Criticized Vegas resort stops pumping scents into casino
Whether or not gamblers want to admit it, control is an illusion at the casino; patrons must leave themselves at the mercy of any manipulation that will keep them there, whether it be contorting a visitor's sense of time by removing clocks from the walls, pumping gamblers with free drinks or pumping a faint, alluring odor into the room.
According to research, the latter works surprisingly well, which is why filling casinos with specific scents is a common practice on the Las Vegas strip. Except it didn't really work for the Palms, which spent $3,200 on a trial run pumping the scent of Teakwood into its casinos. Tourists began leaving critical online reviews about how badly the place smelled. "I'd almost rather smell the smoke," said one critic. The Palms pulled the scent in late June.

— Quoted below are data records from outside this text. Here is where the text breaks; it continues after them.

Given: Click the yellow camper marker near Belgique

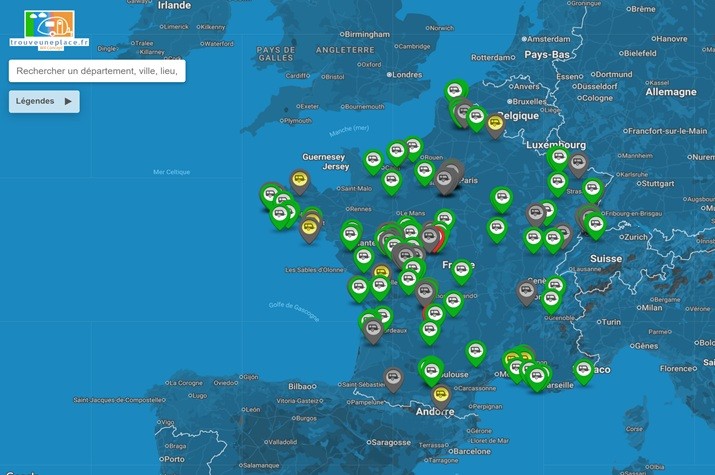Looking at the screenshot, I should tap(495, 124).
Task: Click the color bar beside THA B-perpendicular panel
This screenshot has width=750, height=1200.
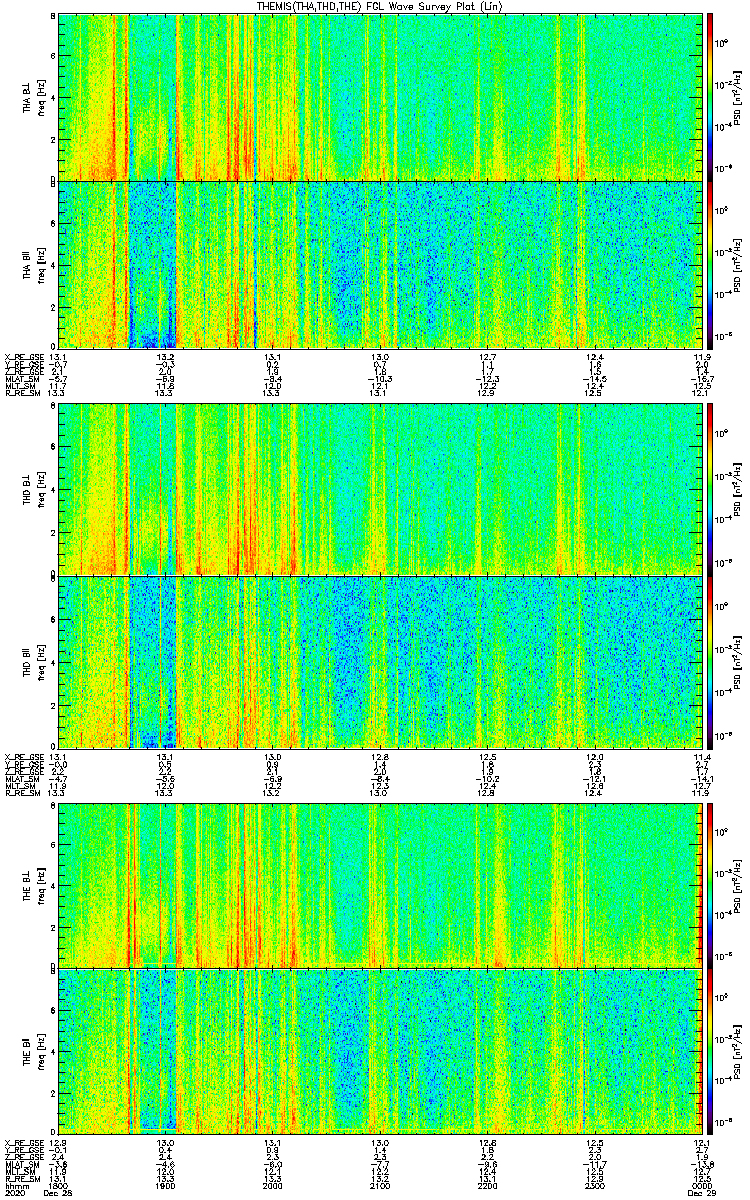Action: pyautogui.click(x=710, y=96)
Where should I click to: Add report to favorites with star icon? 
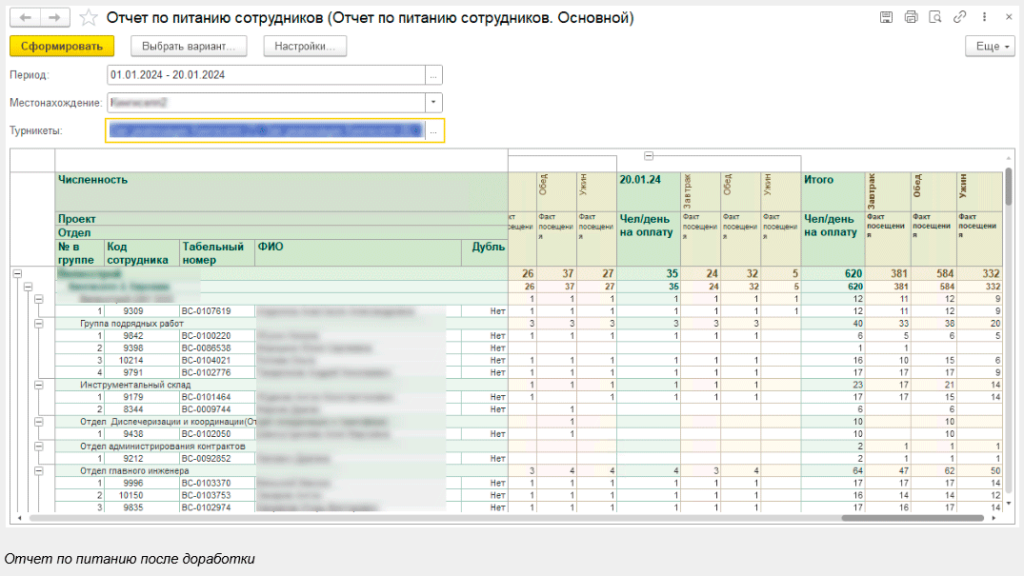point(89,18)
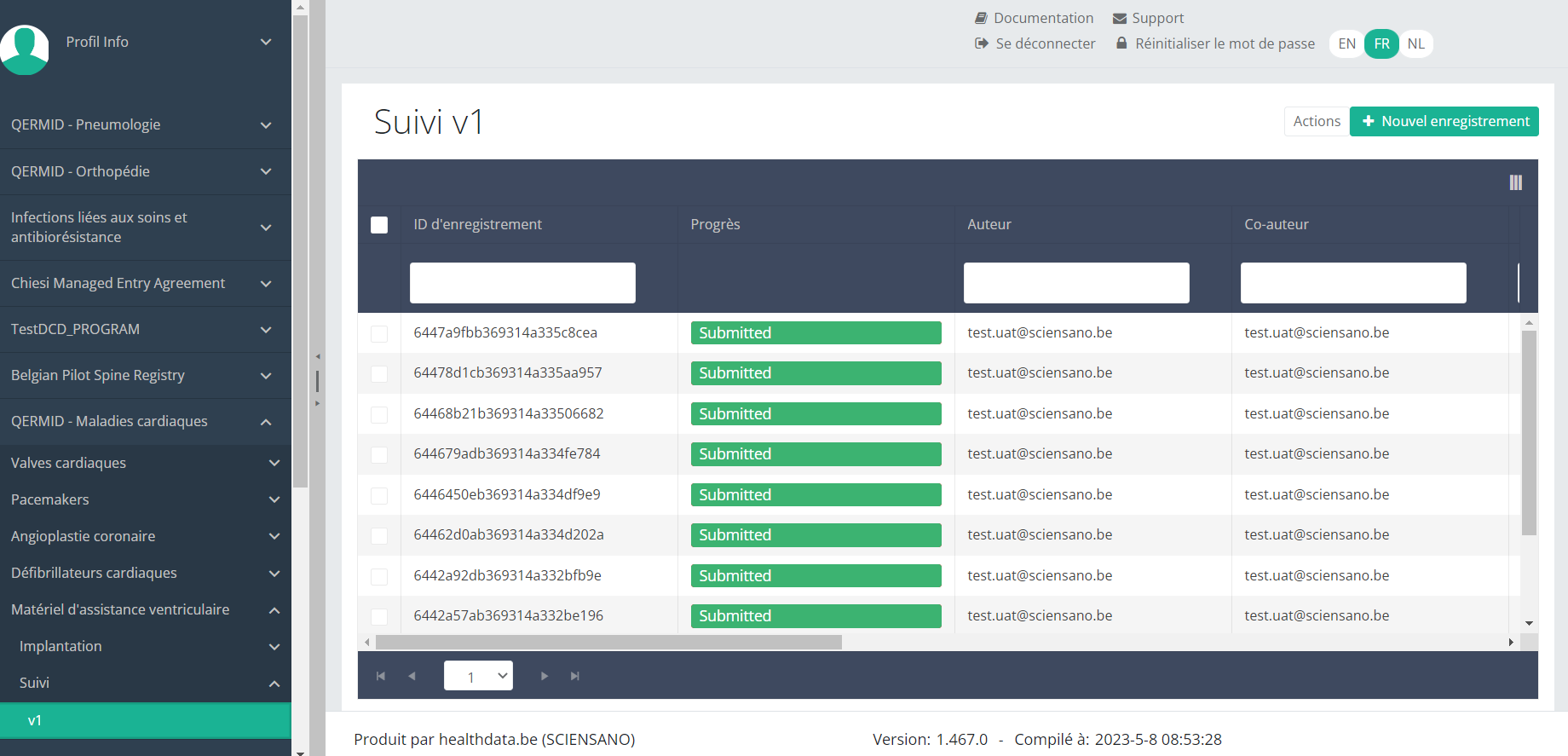Screen dimensions: 1568x756
Task: Click the lock icon for password reset
Action: point(1121,43)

Research has proven scent marketing can have a powerful effect on the consumer. Cinnabon doesn't hide the fact that it uses an artificial cinnamon smell to lure customers. For gamblers, pumping a scent into the casino helps them connect with the room on an emotional level, putting them at ease and encouraging them to stay longer. One early experiment, conducted over 15 years ago by a Chicago neurologist at the Las Vegas Hilton, found gamblers spent 45 percent more money at the casino when surrounded by a pleasant smell.
Teakwood, the offending Palms smell, is a tropical birch native to Southeast Asia. Smells that linger in other Vegas casinos include coconut and a lemon/ginger blend.